▸ QUOTED TEXT:
==========

Whether this can be remedied by their turning into ‘Posthuman Humanities’ (Braidotti, 2013) seems doubtful, though, since this term carries its own normative implications about humanity as well as about the humanities. The demand that the latter should leave the ideal of the white Caucasian male endowed with an intrinsically moral rationality behind them is just, but at the same time it unjustly reduces humanity and thus the humanities’ subject matter to the contours of precisely this ideal. To use the terms ‘human’ and ‘humanist’ synonymously (see also Knorr-Cetina, 2006) is to obscure a crucial difference between them: While the term ‘humanist’ indeed refers to an outdated notion of humanity, the term ‘human’ describes a phenomenon which needs to be understood as being subject to continuous historical changes in the process of its discursive construction. Thus, it can and must be expected to adapt even to the downfall of anthropocentrism towards a ‘post-identitarian, non-unitary and transversal subjectivity based on relations with human and non-human others’ (Braidotti, 2013: 15).
Traces of the humanist concept of humanity are still evident in the expectations management studies are launching at the humanities, since the latter are most often linked to ethical and moral concerns about the development of management students as, for instance, in the Carnegie report of 2011 (Colby et al., 2011), the humanities being looked to for enhancing ‘moral and civic understanding’ as well as ‘the motivation to do the right thing’ (Colby et al., 2003: 99). Since, as Arenas (2006) phrased it, in antiquity being human ‘implied both civic commitment and a striving for personal virtue or excellence’, the humanities, having originated from this pursuit of virtue, are assumed to be ‘based on a love of the human condition’ (p. 115f). This implies not only that this love is the driving force behind the humanities’ research, but also that other disciplines do not a priori share this love, the latter point, as Hendry has it, being illustrated by the contemporary understanding of management:
In amongst all their other responsibilities, managers are now held explicitly responsible for upholding traditional moral standards in the business, for what is usually called ‘business ethics’. But the disciplinary forces identified by critical sociologists of management and bureaucracy are still present and in a society in which moral encouragement is getting progressively more difficult, in a business culture in which self-interest is ardently promoted, and in jobs in which the immediate, instrumental demands are manifold and all absorbing, finding space for the traditionally moral can be incredibly difficult. (Hendry, 2006: 30)

==========

▸ SUPPLIED MATERIAL:
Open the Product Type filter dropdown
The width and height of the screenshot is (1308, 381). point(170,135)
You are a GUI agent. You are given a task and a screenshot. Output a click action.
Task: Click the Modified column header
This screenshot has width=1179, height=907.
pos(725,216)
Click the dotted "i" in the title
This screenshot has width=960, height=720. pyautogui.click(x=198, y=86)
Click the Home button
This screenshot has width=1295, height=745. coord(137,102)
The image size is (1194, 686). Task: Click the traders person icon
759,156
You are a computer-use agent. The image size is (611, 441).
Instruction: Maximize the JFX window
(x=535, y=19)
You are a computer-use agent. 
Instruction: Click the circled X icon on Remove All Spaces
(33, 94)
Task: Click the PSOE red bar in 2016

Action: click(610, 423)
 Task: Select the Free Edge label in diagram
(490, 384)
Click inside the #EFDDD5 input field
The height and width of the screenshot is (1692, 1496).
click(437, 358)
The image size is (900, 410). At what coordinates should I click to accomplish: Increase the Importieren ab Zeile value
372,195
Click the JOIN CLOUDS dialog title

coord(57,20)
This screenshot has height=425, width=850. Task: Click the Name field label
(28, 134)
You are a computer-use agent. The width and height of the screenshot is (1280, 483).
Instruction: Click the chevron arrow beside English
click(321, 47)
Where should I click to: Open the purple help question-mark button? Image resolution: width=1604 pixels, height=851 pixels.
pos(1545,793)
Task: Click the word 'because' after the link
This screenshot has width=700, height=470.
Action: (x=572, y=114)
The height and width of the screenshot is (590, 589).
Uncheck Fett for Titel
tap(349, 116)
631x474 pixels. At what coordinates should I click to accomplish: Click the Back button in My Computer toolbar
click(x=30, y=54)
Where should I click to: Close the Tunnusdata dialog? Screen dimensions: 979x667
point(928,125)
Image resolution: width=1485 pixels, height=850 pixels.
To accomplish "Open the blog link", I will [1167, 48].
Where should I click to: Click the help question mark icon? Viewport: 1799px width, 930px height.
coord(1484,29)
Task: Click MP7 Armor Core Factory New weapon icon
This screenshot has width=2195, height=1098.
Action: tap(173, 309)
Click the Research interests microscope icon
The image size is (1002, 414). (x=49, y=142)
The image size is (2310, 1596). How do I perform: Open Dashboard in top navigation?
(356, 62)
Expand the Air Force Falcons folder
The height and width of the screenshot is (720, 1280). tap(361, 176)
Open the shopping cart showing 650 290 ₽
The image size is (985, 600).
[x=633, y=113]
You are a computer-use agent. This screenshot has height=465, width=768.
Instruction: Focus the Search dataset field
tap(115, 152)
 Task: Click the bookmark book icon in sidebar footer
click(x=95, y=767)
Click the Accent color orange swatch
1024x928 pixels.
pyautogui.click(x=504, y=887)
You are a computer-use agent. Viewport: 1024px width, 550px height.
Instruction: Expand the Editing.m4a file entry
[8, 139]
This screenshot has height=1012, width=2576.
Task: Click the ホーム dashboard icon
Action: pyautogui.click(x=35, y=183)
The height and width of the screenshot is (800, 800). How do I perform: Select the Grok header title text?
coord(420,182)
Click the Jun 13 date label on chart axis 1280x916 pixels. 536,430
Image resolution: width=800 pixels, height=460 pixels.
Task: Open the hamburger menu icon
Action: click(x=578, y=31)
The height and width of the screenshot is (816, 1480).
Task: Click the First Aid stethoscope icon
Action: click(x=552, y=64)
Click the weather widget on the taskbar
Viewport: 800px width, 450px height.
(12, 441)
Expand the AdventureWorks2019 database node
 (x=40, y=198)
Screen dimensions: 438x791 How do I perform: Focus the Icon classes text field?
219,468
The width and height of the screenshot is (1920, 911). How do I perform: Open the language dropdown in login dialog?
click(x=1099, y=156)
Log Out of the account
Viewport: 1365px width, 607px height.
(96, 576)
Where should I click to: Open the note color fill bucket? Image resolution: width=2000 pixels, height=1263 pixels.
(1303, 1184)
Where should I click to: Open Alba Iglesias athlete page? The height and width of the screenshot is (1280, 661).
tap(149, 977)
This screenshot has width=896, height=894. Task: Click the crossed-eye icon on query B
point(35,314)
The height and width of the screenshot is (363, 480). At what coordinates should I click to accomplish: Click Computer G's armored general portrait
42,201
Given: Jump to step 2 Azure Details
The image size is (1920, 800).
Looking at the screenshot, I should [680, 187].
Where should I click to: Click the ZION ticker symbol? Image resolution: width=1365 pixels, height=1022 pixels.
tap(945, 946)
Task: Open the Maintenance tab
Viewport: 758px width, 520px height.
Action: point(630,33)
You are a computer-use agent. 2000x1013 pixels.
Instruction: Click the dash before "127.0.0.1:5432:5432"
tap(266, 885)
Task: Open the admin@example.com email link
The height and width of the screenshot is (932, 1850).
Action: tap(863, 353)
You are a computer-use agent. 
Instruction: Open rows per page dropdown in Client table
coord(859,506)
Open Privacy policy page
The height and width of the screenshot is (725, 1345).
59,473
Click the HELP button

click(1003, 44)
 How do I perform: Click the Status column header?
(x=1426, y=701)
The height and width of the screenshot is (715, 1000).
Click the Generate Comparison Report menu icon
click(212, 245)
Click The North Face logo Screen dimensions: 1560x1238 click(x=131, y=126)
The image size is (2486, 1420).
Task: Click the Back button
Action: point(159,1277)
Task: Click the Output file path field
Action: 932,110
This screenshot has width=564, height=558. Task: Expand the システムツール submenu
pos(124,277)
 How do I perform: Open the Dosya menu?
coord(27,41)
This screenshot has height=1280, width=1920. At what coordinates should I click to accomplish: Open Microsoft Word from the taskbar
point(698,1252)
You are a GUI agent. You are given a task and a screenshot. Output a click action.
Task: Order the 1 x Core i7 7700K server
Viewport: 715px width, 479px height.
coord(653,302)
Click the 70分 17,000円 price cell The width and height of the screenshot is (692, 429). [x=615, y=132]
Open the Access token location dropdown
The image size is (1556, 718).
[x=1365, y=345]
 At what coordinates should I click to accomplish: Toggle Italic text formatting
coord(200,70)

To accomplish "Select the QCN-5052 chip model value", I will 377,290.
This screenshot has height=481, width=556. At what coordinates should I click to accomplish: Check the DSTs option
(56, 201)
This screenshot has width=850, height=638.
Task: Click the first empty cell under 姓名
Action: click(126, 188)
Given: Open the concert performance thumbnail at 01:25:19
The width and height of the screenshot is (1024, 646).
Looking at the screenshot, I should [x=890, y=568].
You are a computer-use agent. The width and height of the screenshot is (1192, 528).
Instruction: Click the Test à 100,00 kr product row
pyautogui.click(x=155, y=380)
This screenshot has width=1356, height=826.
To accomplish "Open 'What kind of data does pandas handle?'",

==========

▸ THE TASK: Could you carry on the passage above about the humanities and management studies, picking up right after its closing quotation from Hendry?

▸ TASK ANSWER:
For that reason, Hendry argues, what is needed in management education is ‘explicitly non-scientific knowledge, . . . the knowledge associated with the humanities’ (Hendry, 2006: 36). At first glance, this latter statement would justly provoke howls of indignation from any humanities’ scholar reading it for the assumption that his or her life’s work could be considered ‘non-scientific’. At the second glance, however, it bears out the argument Ghoshal (2005) put forth, namely, that the concept of science Hendry evokes here is the one represented by the natural sciences on which management studies have modelled their methodology to the exclusion of the skills and competences produced from the concept of science represented by the humanities. Hendry therefore argues for recognising the humanities’ concept of science as being different from that of management studies – which of course begs the question as to what this concept is and, at least as important, on what concept of humanity it rests.
Applying our CML matrix to the humanities, we claim that the conceptual core of the humanities is their epistemological expertise. The type of knowledge the humanities produce is basically meta-knowledge, that is, knowledge about the ways and means human society creates, encodes and distributes knowledge. Turned back on humanity and the humanities, this means that the humanities research humanity not as an ontologically fixed entity but as a concept which is subject to changes depending on the ways and means knowledge about it is created, encoded and distributed. Thus, we stipulate that any concept of humanity is a cultural artifact which varies according to the needs it serves in different historical contexts. This stipulation carries no pejorative connotation, since we hold that artificiality is an unavoidable effect of any conceptualisation, and that, moreover, conceptualisation is the precondition of any kind of reflection, especially reflection on an issue as materially unsubstantial and at the same time omnipresent as the human condition. For the concept of humanity informing this conceptual core of the humanities, this means that we define humanity as the capacity for epistemological doubt, that is, the capacity to reflect on the factors which influence conceptual constructions, to recognise the assumptions they are based on as such and to question the frameworks of values which engender such assumptions as to their relationship with reality.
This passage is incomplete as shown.